EXERCISE »
A word-for-word copy of the listing that follows is required.

SOURCE MATERIAL »
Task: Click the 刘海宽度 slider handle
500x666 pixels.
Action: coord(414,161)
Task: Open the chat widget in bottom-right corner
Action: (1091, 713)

ANSWER SPACE »
Task: Click the 刘海宽度 slider handle
500x666 pixels.
Action: coord(414,161)
Task: Open the chat widget in bottom-right corner
Action: (1091, 713)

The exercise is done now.